Изменить размер шрифта - +

    – Как ты его освоил?

    – Ну вот… хожу улыбаюсь…

    – Дай сюда, – приказал кочевник в белом халате.

    Я послушно полез под пижаму, вынул из футляра на поясе металлическую коробочку и подал. Олжас Умерович принял ее, перевернул. Не меняя позы, потрогал ногтем клавиатурку, потом поднял тяжелые, как у Вия, веки и уставился на меня в упор.

    – Губы расслабь…

    Я расслабил.

    – Дыр, бул, щил! – гортанно продекламировал он знаменитые строки скандального футуриста. – Убещур!

    Произнесенное было явно рассчитано на полное непонимание. Немедля сработала улыбалка. Причем сработала она как-то странно: губы мои, вместо того чтобы раздвинуться, дернулись, шевельнулись.

    – Оригинально… – прозвучал у меня в гортани знакомый голос. Мой голос.

    Олжас Умерович снова коснулся ногтем кнопки и посмотрел на меня выжидающе. Я уже не сидел, я стоял возле стоматологического кресла, ошеломленно держась за горло.

    – То есть…

    – То есть можно переходить на полный автомат, – со скучающим видом заверил он. – Выкинь все из головы, пусть он сам за тебя отвечает. Садись, чего стал?

    Я сел, пытаясь собраться с мыслями.

    – Но… я же все равно буду слышать, что мне говорят!

    Толстым, как мой средний палец, мизинцем он указал на свое массивное ухо.

    – А динамики зачем? Нейтрализуй.

    – Нет, но… Собеседника, допустим, нейтрализую. А себя?

    – И себя нейтрализуй. Себя как раз проще всего. Тембр знакомый.

    – Но видеть-то все равно буду! – заорал я. – Еще не дай бог по губам читать начну!

    Он пожал необъятными своими плечищами. Где, интересно, на него такой халат шили?

    – Задай непрозрачный фон, – невозмутимо посоветовал он. Предложение прозвучало в достаточной мере дико.

    – То есть оглохни и ослепни, – возмущенно подытожил я. – И что мне тогда делать?

    – А что хочешь, – с ленцой отвечал Олжас Умерович. – Хочешь – фильм смотри, хочешь – музыку слушай. Хочешь – читай.

    Глава седьмая

    Из больницы я выписывался уже на автомате. Точнее – на автоответчике. Никаких надписей перед глазами, а с персоналом и собратьями по переломам за меня прощался вживленный в гортань динамик. Фон я оставил прозрачным, да и звуки решил пока не гасить.

    Поэтому смею лично заверить, что все банальности, все освященные традицией словеса были произнесены и с той, и с другой стороны.

    Провожали меня с сожалением. Шутка ли: такой собеседник уходит, такой юморист, такой очаровашка! Льдистые глаза сестрички Даши оттаяли, опечалились. Не показала она мне то место, куда ее укусил дачный комар. Жаль.
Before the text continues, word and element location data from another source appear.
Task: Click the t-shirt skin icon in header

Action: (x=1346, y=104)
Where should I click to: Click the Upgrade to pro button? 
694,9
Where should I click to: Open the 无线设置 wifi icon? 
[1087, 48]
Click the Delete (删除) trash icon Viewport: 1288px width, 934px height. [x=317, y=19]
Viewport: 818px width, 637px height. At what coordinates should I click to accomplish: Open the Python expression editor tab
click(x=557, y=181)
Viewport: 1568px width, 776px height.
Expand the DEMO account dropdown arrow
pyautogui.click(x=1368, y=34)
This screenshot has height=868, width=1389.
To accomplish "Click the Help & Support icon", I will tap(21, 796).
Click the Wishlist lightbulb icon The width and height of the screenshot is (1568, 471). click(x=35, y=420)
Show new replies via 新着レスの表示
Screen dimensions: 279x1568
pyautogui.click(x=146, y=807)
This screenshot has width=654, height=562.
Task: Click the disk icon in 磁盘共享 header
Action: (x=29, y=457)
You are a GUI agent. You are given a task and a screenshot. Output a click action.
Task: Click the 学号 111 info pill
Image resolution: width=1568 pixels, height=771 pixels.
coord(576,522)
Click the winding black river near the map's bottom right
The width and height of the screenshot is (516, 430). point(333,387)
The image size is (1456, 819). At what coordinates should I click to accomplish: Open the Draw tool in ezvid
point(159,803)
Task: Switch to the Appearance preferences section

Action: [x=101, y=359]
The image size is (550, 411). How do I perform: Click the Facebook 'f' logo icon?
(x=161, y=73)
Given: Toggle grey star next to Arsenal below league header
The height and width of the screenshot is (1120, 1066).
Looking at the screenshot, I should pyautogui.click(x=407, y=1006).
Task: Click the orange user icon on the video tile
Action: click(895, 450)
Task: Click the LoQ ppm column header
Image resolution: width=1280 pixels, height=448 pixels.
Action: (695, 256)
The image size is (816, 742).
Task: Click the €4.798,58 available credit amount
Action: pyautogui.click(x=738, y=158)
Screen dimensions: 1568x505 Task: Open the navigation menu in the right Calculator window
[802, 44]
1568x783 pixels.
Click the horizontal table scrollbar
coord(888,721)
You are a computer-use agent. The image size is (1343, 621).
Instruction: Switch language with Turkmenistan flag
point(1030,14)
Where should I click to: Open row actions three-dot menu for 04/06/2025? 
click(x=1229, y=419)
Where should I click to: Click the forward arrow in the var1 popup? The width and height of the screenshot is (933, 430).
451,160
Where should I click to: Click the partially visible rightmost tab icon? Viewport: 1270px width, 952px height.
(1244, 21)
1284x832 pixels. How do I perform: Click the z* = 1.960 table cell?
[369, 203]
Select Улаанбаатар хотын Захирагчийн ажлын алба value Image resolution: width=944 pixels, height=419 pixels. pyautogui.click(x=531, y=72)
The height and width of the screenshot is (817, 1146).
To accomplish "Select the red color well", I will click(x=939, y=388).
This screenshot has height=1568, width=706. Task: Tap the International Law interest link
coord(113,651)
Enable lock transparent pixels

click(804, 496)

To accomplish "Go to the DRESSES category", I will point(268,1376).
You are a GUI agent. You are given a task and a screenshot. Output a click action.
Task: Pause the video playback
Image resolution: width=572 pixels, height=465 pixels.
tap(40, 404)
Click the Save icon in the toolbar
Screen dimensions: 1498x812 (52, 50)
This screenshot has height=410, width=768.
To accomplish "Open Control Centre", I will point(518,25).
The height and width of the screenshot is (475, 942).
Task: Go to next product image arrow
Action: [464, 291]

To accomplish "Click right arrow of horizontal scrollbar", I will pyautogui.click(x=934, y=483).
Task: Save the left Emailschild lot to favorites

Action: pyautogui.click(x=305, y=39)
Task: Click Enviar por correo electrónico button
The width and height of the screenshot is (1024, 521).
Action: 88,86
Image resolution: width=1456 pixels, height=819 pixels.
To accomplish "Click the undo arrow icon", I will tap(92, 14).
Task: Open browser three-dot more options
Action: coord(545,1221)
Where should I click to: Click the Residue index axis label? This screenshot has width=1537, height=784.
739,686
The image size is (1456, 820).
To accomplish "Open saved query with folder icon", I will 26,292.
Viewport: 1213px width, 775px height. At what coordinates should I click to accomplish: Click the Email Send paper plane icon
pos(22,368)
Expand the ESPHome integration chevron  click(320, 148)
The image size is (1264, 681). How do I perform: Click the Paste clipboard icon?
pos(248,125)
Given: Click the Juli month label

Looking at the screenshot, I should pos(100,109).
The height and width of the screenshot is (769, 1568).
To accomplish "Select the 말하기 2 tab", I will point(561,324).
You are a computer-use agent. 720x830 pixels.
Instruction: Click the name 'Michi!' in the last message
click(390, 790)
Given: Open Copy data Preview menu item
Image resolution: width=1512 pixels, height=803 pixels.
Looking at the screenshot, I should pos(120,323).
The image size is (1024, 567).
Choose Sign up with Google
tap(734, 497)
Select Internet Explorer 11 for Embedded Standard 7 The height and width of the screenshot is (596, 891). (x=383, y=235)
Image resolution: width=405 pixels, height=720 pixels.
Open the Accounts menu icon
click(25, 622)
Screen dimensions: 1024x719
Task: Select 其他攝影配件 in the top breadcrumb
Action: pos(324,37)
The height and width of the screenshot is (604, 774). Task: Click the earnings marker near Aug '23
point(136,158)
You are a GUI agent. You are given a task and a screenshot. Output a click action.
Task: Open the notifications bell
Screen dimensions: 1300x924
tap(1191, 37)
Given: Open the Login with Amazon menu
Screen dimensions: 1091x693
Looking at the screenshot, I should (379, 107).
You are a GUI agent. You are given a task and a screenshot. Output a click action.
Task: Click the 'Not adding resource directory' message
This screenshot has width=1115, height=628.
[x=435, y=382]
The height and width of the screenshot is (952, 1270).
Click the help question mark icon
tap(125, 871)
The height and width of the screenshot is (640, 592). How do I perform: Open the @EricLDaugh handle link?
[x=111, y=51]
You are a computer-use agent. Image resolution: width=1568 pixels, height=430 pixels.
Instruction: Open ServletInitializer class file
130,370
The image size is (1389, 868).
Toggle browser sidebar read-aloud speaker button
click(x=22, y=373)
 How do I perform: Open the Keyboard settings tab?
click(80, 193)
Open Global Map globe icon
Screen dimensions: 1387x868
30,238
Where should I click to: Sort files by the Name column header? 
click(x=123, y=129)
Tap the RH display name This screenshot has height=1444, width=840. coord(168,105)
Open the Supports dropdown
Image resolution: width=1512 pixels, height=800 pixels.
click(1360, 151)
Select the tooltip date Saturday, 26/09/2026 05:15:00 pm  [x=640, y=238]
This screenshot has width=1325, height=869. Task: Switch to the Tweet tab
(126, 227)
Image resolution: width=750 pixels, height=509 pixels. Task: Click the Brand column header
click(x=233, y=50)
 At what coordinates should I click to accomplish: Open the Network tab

    Я переоделся в гражданку, бросил немногочисленные свои пожитки в пластиковый пакет и, выйдя из корпуса, одиноко двинулся в направлении ворот, сквозь которые всего две недели назад на территорию больницы, а заодно и в мою жизнь ворвался бешеный джип, за рулем которого, побитый и порезанный, сидел Александр-Николай-Эдуард.

    Почему я двинулся туда одиноко? Потому что у Евы Артамоновны что-то там стряслось в фирме и забрать родного мужа из больницы она лично никак не могла, хоть расколись.